Mata pelajaran sejarah merupakan bagian dari ilmu karena sejarah memang memenuhi syarat-syarat sebagai ilmu. Maka dari itu sejarah sudah dapat dijadikan sebagai salah satu bagian dari pendidikan, jadi sudahlah jelas bahwa mata pelajaran sejarah bukanya hanya sekedar hanya dijadikan wawasan. Tetapi dengan adanya wawasan sejarah siswa mempunyai kesadaran untuk bertindak lebih baik dari masa sebelumnya.
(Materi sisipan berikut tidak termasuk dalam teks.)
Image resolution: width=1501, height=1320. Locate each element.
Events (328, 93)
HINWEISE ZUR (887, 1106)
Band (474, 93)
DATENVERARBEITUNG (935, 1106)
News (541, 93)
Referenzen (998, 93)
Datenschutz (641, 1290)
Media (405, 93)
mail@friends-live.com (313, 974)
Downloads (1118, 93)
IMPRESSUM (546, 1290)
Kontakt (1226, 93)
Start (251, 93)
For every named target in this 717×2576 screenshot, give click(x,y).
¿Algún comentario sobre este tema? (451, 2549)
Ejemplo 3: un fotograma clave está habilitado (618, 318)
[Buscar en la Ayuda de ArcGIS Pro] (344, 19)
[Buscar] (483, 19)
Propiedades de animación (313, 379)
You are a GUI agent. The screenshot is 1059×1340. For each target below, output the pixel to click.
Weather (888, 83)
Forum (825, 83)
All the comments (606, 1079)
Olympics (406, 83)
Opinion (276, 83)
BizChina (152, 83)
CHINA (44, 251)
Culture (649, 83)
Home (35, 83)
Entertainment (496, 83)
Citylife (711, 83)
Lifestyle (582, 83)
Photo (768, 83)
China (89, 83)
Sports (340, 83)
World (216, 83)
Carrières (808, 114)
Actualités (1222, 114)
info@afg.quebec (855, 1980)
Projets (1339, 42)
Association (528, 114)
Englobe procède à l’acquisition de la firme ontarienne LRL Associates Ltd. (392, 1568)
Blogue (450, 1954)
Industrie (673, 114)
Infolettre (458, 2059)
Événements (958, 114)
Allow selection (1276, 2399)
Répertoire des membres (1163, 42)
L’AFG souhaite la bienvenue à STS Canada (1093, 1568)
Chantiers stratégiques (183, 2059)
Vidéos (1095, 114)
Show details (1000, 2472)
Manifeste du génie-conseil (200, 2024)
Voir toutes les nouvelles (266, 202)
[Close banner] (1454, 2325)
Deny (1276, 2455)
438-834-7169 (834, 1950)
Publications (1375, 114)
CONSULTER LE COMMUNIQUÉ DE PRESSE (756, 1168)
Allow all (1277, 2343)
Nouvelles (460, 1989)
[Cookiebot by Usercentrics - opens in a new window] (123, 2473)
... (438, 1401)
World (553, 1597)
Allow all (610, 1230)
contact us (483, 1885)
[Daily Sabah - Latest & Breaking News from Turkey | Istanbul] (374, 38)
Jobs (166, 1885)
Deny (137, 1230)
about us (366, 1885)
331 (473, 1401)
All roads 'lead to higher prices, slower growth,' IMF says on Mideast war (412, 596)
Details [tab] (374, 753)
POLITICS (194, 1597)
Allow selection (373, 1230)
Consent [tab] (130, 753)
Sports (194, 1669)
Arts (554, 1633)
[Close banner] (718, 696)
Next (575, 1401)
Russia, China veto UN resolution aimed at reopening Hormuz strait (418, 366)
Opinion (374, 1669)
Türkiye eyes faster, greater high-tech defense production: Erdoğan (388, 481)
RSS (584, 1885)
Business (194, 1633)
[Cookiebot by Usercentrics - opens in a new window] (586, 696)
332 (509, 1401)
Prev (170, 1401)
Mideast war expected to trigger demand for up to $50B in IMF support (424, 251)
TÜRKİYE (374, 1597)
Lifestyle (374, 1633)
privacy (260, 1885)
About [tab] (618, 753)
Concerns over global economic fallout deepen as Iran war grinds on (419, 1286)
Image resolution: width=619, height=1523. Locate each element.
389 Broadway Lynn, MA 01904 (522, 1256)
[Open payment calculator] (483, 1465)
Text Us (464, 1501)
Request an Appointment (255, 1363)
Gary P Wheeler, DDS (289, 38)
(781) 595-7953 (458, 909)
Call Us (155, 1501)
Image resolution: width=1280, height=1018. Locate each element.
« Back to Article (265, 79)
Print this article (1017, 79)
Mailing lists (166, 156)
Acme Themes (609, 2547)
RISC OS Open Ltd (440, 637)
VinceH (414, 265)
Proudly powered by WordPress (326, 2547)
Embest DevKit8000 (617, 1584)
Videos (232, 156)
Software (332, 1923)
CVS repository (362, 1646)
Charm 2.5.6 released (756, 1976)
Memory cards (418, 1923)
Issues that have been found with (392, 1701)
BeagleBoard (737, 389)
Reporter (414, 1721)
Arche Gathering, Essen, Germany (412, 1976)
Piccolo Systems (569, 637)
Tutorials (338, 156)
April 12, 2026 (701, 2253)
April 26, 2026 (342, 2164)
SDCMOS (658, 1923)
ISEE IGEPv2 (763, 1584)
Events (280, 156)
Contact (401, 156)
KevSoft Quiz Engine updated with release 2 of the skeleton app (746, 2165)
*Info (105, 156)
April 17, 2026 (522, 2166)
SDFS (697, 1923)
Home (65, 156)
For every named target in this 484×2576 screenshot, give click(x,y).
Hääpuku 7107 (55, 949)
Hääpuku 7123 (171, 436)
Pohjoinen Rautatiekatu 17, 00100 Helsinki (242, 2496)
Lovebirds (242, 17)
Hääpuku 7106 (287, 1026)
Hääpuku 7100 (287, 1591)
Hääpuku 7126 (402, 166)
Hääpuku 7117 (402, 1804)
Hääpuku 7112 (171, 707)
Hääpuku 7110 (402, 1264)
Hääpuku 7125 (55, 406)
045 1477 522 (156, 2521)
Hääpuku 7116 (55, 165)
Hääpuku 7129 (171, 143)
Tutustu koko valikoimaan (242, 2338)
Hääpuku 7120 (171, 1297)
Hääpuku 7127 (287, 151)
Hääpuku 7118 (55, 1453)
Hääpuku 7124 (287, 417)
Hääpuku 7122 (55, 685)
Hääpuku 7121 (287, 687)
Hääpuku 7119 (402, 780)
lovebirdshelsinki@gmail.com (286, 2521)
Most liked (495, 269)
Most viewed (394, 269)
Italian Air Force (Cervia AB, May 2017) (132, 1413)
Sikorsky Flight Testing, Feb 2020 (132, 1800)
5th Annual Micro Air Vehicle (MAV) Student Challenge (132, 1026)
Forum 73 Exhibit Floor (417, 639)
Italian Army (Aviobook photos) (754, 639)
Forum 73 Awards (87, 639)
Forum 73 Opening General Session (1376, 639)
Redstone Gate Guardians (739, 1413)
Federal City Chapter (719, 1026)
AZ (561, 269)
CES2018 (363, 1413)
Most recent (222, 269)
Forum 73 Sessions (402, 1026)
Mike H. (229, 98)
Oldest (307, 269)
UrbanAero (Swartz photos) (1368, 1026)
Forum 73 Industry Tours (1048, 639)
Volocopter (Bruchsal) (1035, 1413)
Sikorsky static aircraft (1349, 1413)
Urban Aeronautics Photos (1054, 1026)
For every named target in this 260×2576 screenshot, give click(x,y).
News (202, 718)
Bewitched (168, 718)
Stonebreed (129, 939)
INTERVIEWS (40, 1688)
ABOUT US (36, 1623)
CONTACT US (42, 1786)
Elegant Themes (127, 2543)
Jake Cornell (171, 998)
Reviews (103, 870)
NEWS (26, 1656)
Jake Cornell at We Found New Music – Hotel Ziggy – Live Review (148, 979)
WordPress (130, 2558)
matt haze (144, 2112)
Jadi selain kemampuan intelektualnya dalam menguasai materi-materi sejarah tetapi siswa juga mampu mengembangkan dirinya dalam segala segi kehidupan pribadinya, baik mental, moral, spirit, maupun segi fisik.
Sejarah sebagai bidang pengetahuan yang memuat pengetahuan tentang berbagai peristiwa lampau dalam perjuangan suatu bangsa dapat merupakan sumber pelajaran mengenai berbagai peristiwa yang dapat mencerminkan penerapan berbagai nilai sebagai nampak dalam tekad ,tindakan,dan perjuangan para pendahulu kita pada berbagai kurun sejarah. Melalui pelajaran sejarah ,anak didik dapat diajak juga memperoleh ispirasi dan imajinasi bagaimana tokoh pergerakan nasional meninggalkan kenikmatan hidup dalam bekerja dengan Belanda dan memilih dibuang dan dipenjara demi kemerdekaan bangsa. Melalui pelajaran sejarah anak didik belajar pula mengapa Indonesia sampai dijajah begitu lama, dan tidak untuk mengulangi sejarah suram tersebut, yaitu sikap mengutamakan ketenaran dan keenakan pribadi diatas kepentingan persatuan dan kejayaan bangsa. Melalui pelajaran sejarah anak didik atau peserta didik dapat juga diajak serta menyaksikan betapa nilai kemanusiaan yang adil dan beradab tidak dimiliki bangsa akibat penjajahn dan betapa nilai yang sama telah membakar semangat dan mengobarkan api perjuangan merebut kembali kemerdekaan (Soedijarto,1989:140).
Dari beberapa uraian diatas jelaslah bahwa pelajaran sejarah bukan hanya sebagai wawasan yang menjadikan seseorang pandai dengan menguasai sejarah negerinya. Tetapi yang terpenting adalah bagaimana anak didik mampu menyerap nilai-nilai yang terkandung didalam sebuah peristiwa sejarah. Bagaimana nila-nilai tersebut dia gunakan sebagai pedoman untuk bertingkah laku dimasa yang akan datang. Wawasan sejarah yang luas tidak akan ada artinya jika kita tidak diimbangi degan kesadaran sejarah. Kesadaran sejarah yang dimaksud disini adalah kesadaran untuk mengambil nila-nilai positif dari sebuah peristiwa sejarah dan kemudian menerapkanya dalam kehidupan sehari-hari bahkan sebagai pedoman untuk bertindak dimasa sekarang maupun masa depan.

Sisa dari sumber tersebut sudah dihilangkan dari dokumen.